THE AFFLUENCE OF Naperville is also a by-product of what is probably the single most important new development in middle-class life since the fifties (and one almost wholly unanticipated in the fifties), which is that women work. Park Forest was an exclusively female town on weekdays; when Whyte wrote about the difficulty of being a “superwoman,” he meant combining housework with civic and social life. In Naperville I heard various statistics, but it seems safe to say that most mothers of young children work, and the younger the couple, the likelier it is that the wife works. When Business Week did a big story on the “mommy track” last spring, it used a picture of a woman from Naperville. What people in Naperville seem to focus on when they think about working mothers is not that feminism has triumphed in the Midwest but that two-career couples have more money and less time than one-career couples.

In the classic suburban literature almost no reference is made to punishingly long working hours. The Cheever story whose title is meant to evoke the journey home at the end of the working day is called “The Five FortyEight,” and its hero is taking that late a train only because he stopped in at a bar for a couple of Gibsons on the way from his office to Grand Central Station.
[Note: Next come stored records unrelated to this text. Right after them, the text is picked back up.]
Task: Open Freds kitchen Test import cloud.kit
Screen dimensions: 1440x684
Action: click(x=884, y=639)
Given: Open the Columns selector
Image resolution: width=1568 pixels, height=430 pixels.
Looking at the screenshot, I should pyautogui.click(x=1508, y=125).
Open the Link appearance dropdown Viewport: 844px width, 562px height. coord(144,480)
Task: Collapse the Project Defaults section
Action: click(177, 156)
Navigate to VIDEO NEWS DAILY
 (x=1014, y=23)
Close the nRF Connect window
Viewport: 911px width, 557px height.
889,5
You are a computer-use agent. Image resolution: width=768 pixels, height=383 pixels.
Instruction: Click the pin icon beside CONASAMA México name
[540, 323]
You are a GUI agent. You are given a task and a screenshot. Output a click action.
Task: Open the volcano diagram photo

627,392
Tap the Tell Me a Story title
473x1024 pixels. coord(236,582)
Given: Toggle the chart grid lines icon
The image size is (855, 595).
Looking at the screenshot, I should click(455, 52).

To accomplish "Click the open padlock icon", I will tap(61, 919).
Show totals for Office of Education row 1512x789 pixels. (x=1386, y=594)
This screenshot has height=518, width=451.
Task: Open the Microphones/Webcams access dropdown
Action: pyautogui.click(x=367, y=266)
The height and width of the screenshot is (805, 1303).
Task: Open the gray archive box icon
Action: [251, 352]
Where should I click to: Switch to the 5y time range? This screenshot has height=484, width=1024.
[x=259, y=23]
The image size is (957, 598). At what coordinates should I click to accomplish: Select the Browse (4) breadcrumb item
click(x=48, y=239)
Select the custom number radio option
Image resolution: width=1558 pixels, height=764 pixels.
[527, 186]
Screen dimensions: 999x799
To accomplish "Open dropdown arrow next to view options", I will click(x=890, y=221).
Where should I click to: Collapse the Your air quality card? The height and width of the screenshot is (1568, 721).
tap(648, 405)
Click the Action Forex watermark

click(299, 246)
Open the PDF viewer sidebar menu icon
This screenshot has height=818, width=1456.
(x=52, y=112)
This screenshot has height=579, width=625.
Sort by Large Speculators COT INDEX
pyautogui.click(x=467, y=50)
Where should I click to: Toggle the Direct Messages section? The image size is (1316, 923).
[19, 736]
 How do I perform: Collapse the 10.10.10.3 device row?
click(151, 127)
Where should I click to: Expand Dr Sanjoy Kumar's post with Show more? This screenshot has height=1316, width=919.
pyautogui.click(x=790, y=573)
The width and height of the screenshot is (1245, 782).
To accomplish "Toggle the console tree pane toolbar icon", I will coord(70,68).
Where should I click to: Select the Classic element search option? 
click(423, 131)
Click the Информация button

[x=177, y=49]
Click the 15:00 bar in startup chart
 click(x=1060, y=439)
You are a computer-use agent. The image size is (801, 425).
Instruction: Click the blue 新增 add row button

In Naperville the word “stress" came up constantly in conversations. People felt that they had to work harder than people a generation ago in order to have a good middle-class life. In much of the rest of the country the idea holds sway that the middle class is downwardly mobile and its members will never live as well as their parents did. Usually this complaint involves an inexact comparison—the complainer is at an earlier stage in his career, works in a less remunerative field, or lives in a pricier place than the parents who he thinks lived better than he does. In Naperville, where most people are in business, it’s more a case of people’s material expectations being higher than their parents’ than of their economic station being lower. A ranchstyle tract house, a Chevrolet, and meat loaf for dinner will not do any more as the symbols of a realized dream. Also, a changed perception of the future of the country has helped create the sense of pressure in Naperville. Suburbanites of the fifties were confident of a constantly rising standard of living, level of education, and gross national product in a way that most Americans haven’t been since about the time of the 1973 OPEC embargo. The feeling is that anyone who becomes prosperous has beaten the odds.

It is jarring to think of placid-looking Naperville as excessively fast-paced, but people there talk as if the slack had been taken out of life. They complain that between working long hours, traveling on business, and trying to stay in shape they have no free time. The under-the-gun feeling applies to domestic life as well as to work. It’s striking, in reading the old suburban literature today, to see how little people worried about their children. Through many scenes of drunkenness, adultery, and domestic discord, the kids seem usually to be playing, oblivious, in the front yard. Today there is a national hyperawareness of the lifelong consequences of childhood unhappiness (hardly an issue of People magazine fails to make this point); the feeling that American children can coast to a prosperous adulthood has been lost; and the entry of mothers into the work force has made child care a constant worry for parents. The idea that childhood can operate essentially on autopilot has disappeared.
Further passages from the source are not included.